Vision for all: My trip to Udgir, India

Written by Admin, published on May 13, 2014 Donate Today

A sense of déjà vu was in the air as I travelled on bumpy roads in the dry heat of the Indian summer. The landscape was desolate and arid, with the temperature reaching 40 C in the shade. However, the anticipation of visiting one of our first non-financial technical partners made the heat and bad road conditions almost unnoticeable.

Kashinath Bhoosnurmath, Senior Director, International Programs

Our partner hospital, Udaygiri Lions Eye Hospital (ULEH), is located in a small town called Udgir in the Marathwada region, one of the poorest regions in India. We entered into a partnership with ULEH in 2012 to implement a Hospital-Based Community Eye Health Project in an area spread across three districts: Latur, Nanded and Parbhani.

Over the past 18 months, Operation Eyesight has provided technical support to the hospital to make needed renovations and improve the capacity of its staff. All of this has led to the delivery of quality eye care services.

One of the challenges, however, was that the hospital served such a far flung area. Patients requiring even a simple eye exam had to wait for the hospital’s medical team to conduct an eye screening program near their village. And even the few people who could afford it had to travel vast distances to access eye care services.

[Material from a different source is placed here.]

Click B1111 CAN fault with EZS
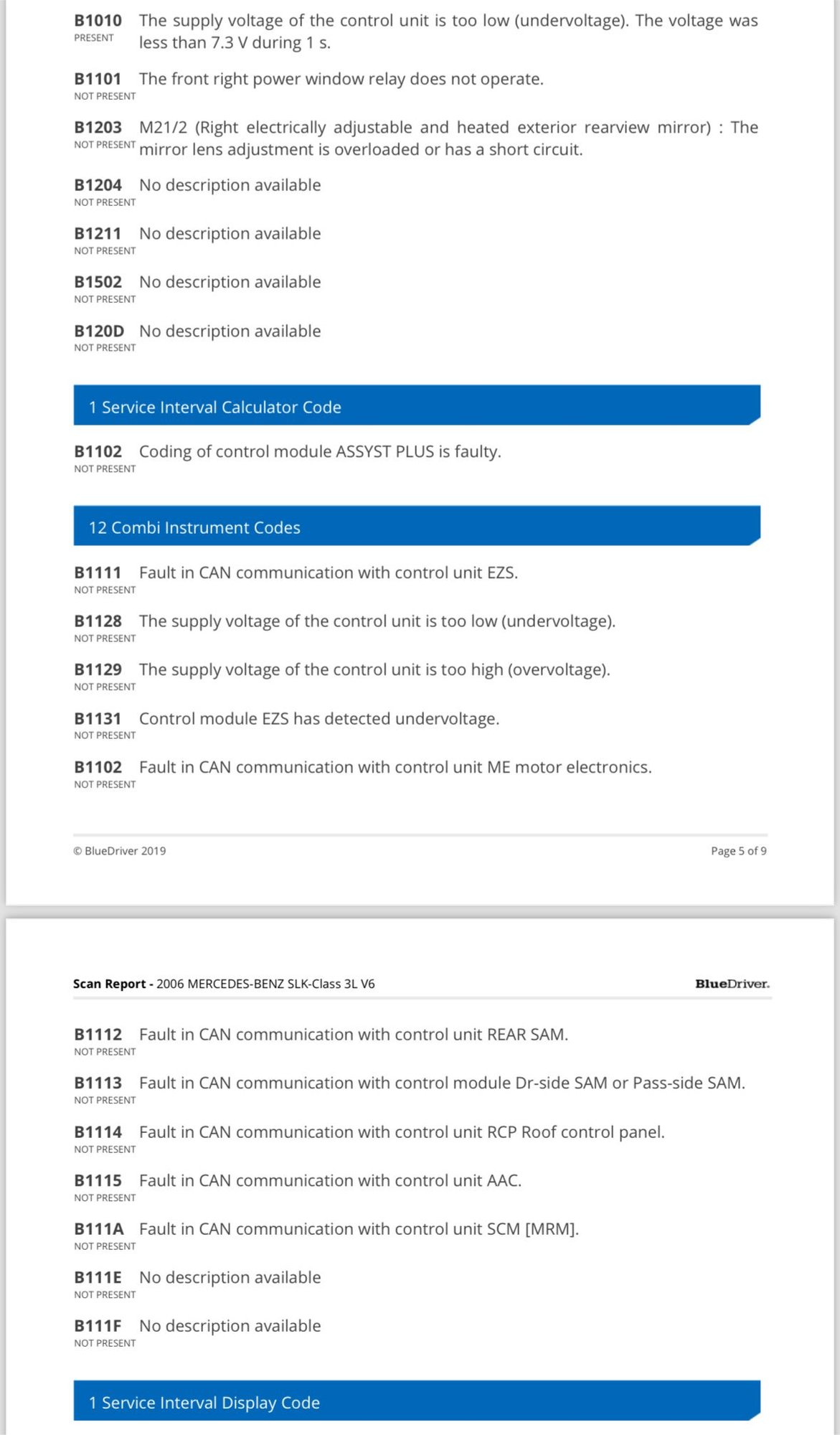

Thankfully, we received a grant from Canada’s Department of Foreign Affairs and Trade Development (DFATD) that allowed us to establish two vision centres in the Nanded and Parbhani districts. This is what brought me back; ULEH had invited me to inaugurate the vision centres, the only eye care service centres in the area.

Kashinath (middle) making his inauguration speech

The inauguration functions were quite different from the many that I have attended in the past. Surprisingly, the audience comprised mostly of elderly men and women. More strikingly, they had not come to listen to my inauguration speech, but to get their eyes examined!

Five hundred people showed up for the first vision centre launch, and 300 of them registered at the vision centre and had their eyes examined. They had come not only from the villages where these two vision centres are located, but from the surrounding villages as well.

Operation Eyesight provided support for the equipment and renovation of these vision centres, which were donated by the local communities. In fact, the building for the centre in Nanded was donated by a person who had previously underwent cataract surgery at ULEH.

The operating costs for the vision centres are covered by ULEH’s own resources. It is expected that each centre will examine 375 people per month, dispense close to 100 pairs of eyeglasses and refer over 100 patients to the base hospital in Udgir.

I returned home from my journey with a sense of satisfaction about the progress we are making in our fight to eliminate avoidable blindness. I am proud of the way our India team has been delivering and I am grateful for our donors and partner hospitals.

Operation Eyesight’s ability to reach out to the unreached – to provide them with high quality eye care services and build their capacity to take care of their eye health on their own – makes me confident that we truly can eliminate avoidable blindness!